━━━━━ Data section ━━━━━

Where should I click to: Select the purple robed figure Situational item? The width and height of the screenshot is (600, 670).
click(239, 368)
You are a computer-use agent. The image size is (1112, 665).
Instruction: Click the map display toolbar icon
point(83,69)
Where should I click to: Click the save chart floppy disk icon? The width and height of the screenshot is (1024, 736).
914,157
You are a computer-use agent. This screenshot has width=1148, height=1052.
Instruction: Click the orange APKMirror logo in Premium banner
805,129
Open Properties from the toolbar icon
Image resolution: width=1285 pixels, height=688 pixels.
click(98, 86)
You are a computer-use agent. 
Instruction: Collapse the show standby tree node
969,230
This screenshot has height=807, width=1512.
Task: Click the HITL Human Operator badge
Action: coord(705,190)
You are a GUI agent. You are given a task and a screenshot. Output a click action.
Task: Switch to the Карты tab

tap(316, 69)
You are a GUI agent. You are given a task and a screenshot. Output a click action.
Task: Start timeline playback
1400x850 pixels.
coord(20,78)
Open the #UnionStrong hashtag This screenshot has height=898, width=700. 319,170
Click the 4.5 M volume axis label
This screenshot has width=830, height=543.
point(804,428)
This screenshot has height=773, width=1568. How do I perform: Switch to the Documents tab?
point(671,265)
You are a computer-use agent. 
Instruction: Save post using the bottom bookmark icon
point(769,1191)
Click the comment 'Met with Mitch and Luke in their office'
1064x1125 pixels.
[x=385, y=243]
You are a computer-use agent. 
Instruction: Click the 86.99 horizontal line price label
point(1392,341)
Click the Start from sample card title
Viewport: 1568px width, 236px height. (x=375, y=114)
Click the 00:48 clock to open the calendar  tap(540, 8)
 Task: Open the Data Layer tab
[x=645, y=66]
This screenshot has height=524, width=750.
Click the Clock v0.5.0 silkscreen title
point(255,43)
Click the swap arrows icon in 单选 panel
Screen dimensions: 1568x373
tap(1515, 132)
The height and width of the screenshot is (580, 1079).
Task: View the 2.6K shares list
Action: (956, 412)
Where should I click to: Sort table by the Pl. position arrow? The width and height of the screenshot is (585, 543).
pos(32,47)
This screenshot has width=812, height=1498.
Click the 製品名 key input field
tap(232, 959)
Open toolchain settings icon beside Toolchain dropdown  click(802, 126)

━━━━━

● **Exercise instructions**: Everything from the line that contains "Screen dimensions: 1568x373" through the final line of the listing is to be restated word for word, and nothing more.

● **Exercise answer**:
Screen dimensions: 1568x373
tap(1515, 132)
The height and width of the screenshot is (580, 1079).
Task: View the 2.6K shares list
Action: (956, 412)
Where should I click to: Sort table by the Pl. position arrow? The width and height of the screenshot is (585, 543).
pos(32,47)
This screenshot has width=812, height=1498.
Click the 製品名 key input field
tap(232, 959)
Open toolchain settings icon beside Toolchain dropdown  click(802, 126)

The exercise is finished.